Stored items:
== Segment start ==

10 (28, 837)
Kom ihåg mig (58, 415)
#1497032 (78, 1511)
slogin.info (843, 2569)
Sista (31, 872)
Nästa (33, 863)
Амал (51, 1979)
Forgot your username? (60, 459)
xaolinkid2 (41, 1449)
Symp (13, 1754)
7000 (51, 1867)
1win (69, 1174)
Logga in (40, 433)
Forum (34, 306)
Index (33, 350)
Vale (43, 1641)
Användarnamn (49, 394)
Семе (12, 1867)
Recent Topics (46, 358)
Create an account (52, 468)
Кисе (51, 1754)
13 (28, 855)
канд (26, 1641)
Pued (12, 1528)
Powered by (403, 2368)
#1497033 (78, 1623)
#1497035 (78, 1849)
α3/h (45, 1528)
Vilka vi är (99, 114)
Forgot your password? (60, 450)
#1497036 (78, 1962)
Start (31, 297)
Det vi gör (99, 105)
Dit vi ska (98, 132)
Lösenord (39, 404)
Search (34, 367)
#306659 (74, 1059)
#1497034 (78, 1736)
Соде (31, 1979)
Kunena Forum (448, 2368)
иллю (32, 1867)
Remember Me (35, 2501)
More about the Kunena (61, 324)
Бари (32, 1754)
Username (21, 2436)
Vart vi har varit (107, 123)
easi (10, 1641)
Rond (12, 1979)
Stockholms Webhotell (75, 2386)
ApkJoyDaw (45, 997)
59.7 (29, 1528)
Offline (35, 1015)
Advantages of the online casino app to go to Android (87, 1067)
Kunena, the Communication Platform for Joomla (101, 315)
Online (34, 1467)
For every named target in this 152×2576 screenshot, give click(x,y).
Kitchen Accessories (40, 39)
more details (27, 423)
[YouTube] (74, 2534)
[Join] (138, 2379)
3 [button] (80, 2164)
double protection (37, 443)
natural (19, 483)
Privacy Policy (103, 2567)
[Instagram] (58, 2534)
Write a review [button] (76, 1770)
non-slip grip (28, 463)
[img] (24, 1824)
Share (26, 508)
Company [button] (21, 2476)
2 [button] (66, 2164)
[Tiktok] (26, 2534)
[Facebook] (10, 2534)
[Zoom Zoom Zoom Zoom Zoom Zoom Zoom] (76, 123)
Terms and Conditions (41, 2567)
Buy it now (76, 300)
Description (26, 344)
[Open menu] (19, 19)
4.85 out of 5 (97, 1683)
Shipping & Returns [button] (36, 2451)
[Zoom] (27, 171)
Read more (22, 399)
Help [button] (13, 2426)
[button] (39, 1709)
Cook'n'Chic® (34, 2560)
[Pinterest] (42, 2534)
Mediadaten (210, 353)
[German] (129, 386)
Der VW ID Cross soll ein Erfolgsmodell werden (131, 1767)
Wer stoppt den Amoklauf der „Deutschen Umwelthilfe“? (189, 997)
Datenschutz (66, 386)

== Segment end ==

## [Your goal]
Where a line of the data includes the string "button", list that line.

## [Answer box]
3 [button] (80, 2164)
Write a review [button] (76, 1770)
Company [button] (21, 2476)
2 [button] (66, 2164)
Shipping & Returns [button] (36, 2451)
Help [button] (13, 2426)
[button] (39, 1709)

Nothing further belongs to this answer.